Ellcessor blog analyzes Accessible Icon emoji
Assistant professor Elizabeth Ellcessor’s paper, “More Than a Symbolic Change: iOS 10 and the Accessible Icon Emoji,” has been published in From the Square, a blog maintained by New York University Press.
The article discusses iOS’s new emoji, particularly its accessibility symbol. While traditional “wheelchair symbols” show a stick figure sitting upright in a simple wheelchair, the new emoji portrays a figure in motion, an adaptation of an icon designed by the Accessible Icon Project, led by activists Brian Glenney and Sara Hendren.
Ellcessor references her book, Restricted Access, in the article, outlining how art and activism overlap in developing projects like the Accessible Icon emoji. She says that both form and content are critical aspects of understanding how the Accessible Icon came to be.

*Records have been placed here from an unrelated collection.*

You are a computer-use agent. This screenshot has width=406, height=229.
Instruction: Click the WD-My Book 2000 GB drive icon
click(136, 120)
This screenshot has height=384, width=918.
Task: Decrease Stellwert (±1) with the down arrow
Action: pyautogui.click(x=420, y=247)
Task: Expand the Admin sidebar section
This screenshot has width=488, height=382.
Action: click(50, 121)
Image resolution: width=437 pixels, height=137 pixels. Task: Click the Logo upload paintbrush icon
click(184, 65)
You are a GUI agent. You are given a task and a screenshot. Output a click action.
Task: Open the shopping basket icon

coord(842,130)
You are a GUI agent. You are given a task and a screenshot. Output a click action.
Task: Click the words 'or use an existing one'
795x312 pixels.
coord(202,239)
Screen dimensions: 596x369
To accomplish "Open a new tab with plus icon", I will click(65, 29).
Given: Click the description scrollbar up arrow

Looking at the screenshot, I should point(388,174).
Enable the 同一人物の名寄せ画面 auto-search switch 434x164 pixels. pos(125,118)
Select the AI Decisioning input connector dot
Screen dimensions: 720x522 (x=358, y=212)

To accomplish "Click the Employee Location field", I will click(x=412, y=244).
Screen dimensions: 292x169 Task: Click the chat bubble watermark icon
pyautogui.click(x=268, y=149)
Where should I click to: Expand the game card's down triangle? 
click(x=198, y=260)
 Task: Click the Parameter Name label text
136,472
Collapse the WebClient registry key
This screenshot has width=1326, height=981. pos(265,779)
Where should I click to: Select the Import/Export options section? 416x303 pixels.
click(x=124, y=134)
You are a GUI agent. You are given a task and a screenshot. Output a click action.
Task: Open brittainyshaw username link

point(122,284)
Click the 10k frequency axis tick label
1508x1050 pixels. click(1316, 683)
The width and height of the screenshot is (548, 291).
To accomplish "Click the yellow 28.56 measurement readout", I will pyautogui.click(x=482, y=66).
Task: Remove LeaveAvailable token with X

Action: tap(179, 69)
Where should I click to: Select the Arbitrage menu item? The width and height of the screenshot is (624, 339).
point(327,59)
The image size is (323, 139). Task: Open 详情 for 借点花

Its uses are varied; the Museum of Modern Art now uses the icon in its permanent collection, the state of Connecticut uses it in all its signage and New York City has officially adapted it as well.
The use of the Accessible Icon is spreading, and its presence as an emoji in iOS 10 is a new opportunity for its use and visibility in society, Ellcessor says.
Ellcessor’s research focuses on the intersection of cultural, media and disability studies.